## What you will do
1 – In the event notice, condense the paragraph beginning "We will convene on the morning" into a shorter version that keeps its main facts.
2 – Update the event notice: reproduce the part starting with "ISPS Center for" and going on through "is now closed.", with "10:00pm" replaced by "9:00pm".

ISPS Center for the Study of Inequality Convening: “EQUALITY RE-IMAGINED”

Event time: 
Friday, February 6, 2015 - 3:00pm through 10:00pm
Event description: 

LINK to EVENT SCHEDULERegistration is now closed.

Description: Fifty years after the nation embarked on one of its most extensive suffrage expansions, the Voting Rights Act; and in a time when many of its key provisions have been delimited; and as black and brown struggle for water in Detroit, personhood in Ferguson, to vote in many precincts, and for a legal status all over the land; we will convene to consider the prospects for minority flourishing, inclusion and equality in our nation, in our time.

We will convene on the morning of Friday, February 6th, 2015 at Yale University for a day of intellectual exchange and agenda-setting during three panels and a keynote address.  The first panel will address the question of racial equality from the perspective of political life.  Lyndon Johnson, in signing the Act, wrote that “the vote is the most powerful instrument ever devised by man for breaking down injustice and destroying the terrible walls which imprison men.” How should we theorize and respond to new barriers to minority voice, representation, and incorporation? The second panel will consider monetary crises and capital formation in minority communities from wealth inequalities, predatory lending and housing segregation, to credit markets and decent jobs with livable wages. The third panel will consider what for Johnson was a metaphor, but is now the civil rights issue of our time – punishment and surveillance of minority communities.  Will Ferguson be, as one scholar has written recently, a “moment or a movement?”

## Data excerpt
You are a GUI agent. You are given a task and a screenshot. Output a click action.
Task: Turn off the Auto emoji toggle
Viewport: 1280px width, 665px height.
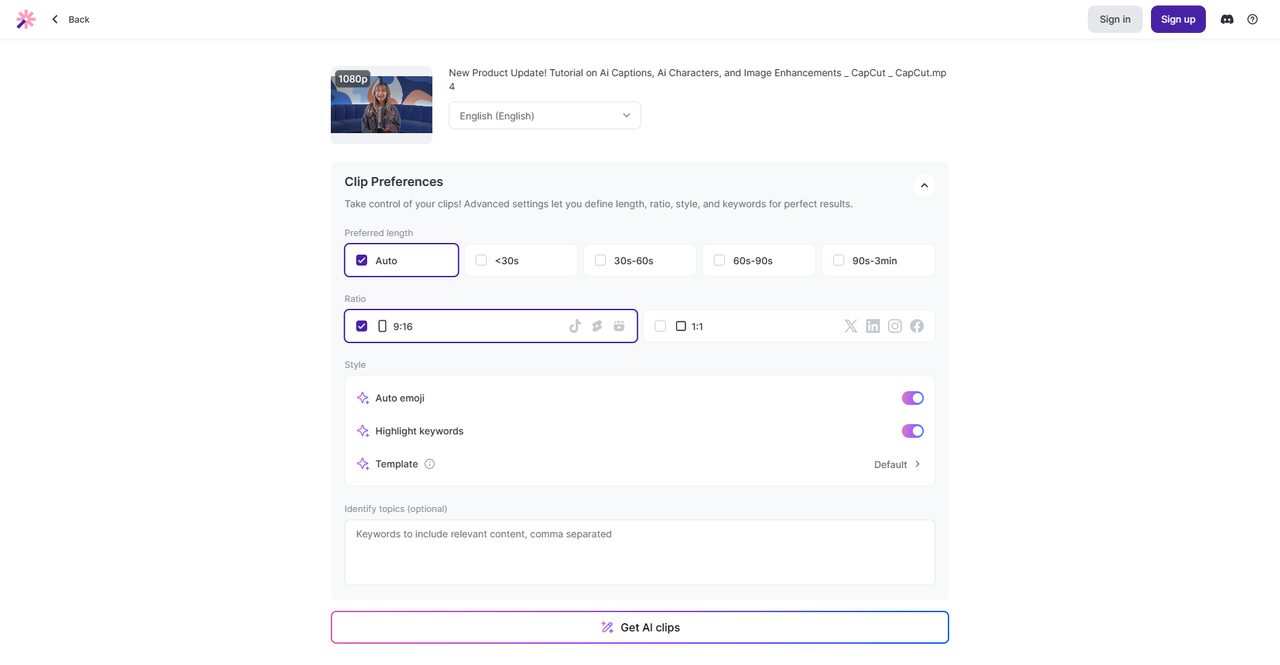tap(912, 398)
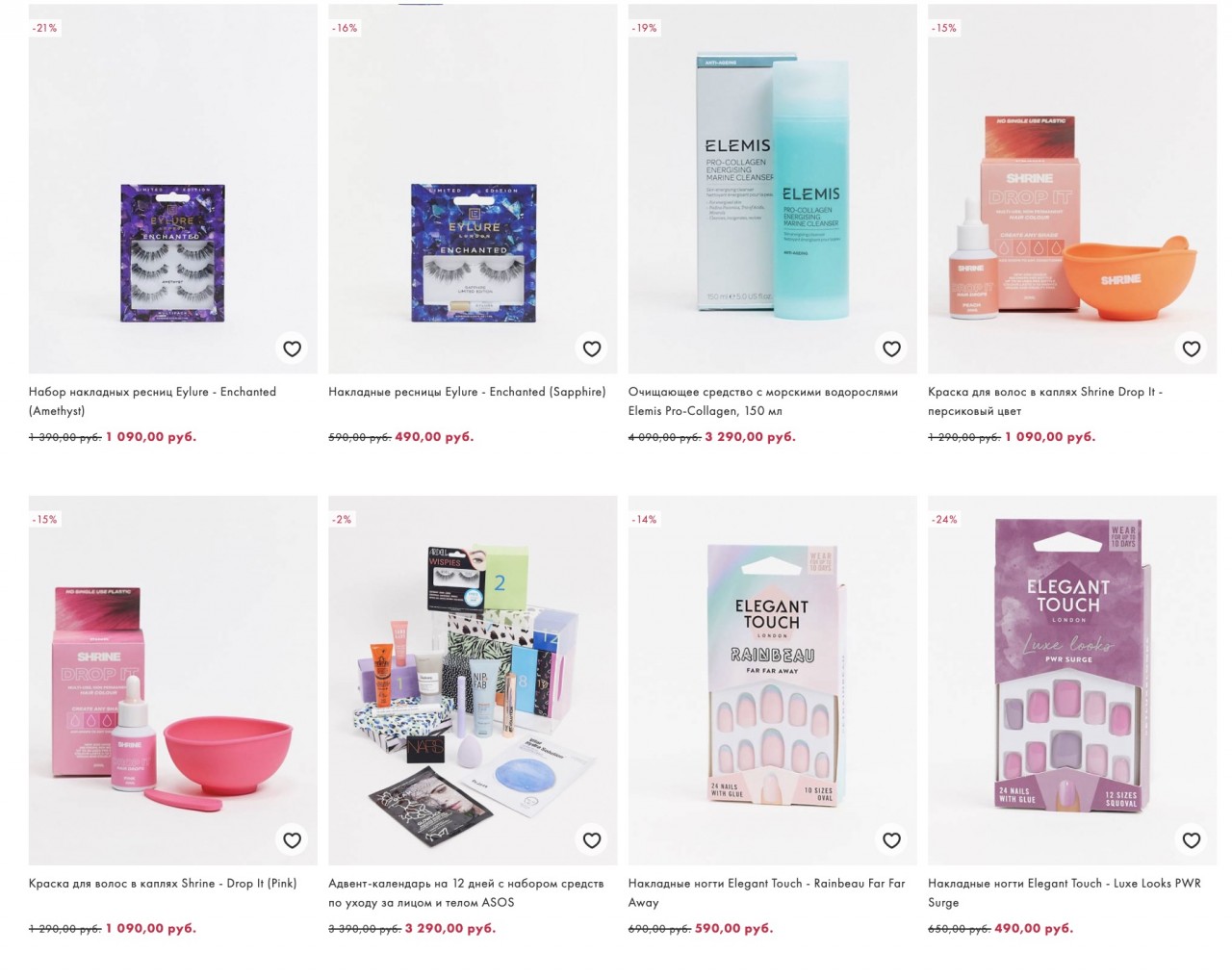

## Exercise answers
1 – On Friday, February 6, 2015, participants will meet at Yale University for a day of intellectual exchange and agenda-setting, with three panels and a keynote address. The first panel will examine racial equality in political life. It recalls Lyndon Johnson's words, written on signing the Act, that the vote is the most powerful instrument for breaking down injustice, and it asks how to respond to new barriers to minority voice, representation, and incorporation. The second panel will address monetary crises and capital formation in minority communities, covering wealth inequality, predatory lending, housing segregation, credit markets, and decent jobs with livable wages. The third will take up the punishment and surveillance of minority communities. For Johnson this was a metaphor, but it is now the civil rights issue of our time. The panel will also ask whether Ferguson will be a "moment or a movement."

2 –
ISPS Center for the Study of Inequality Convening: “EQUALITY RE-IMAGINED”

Event time: 
Friday, February 6, 2015 - 3:00pm through 9:00pm
Event description: 

LINK to EVENT SCHEDULERegistration is now closed.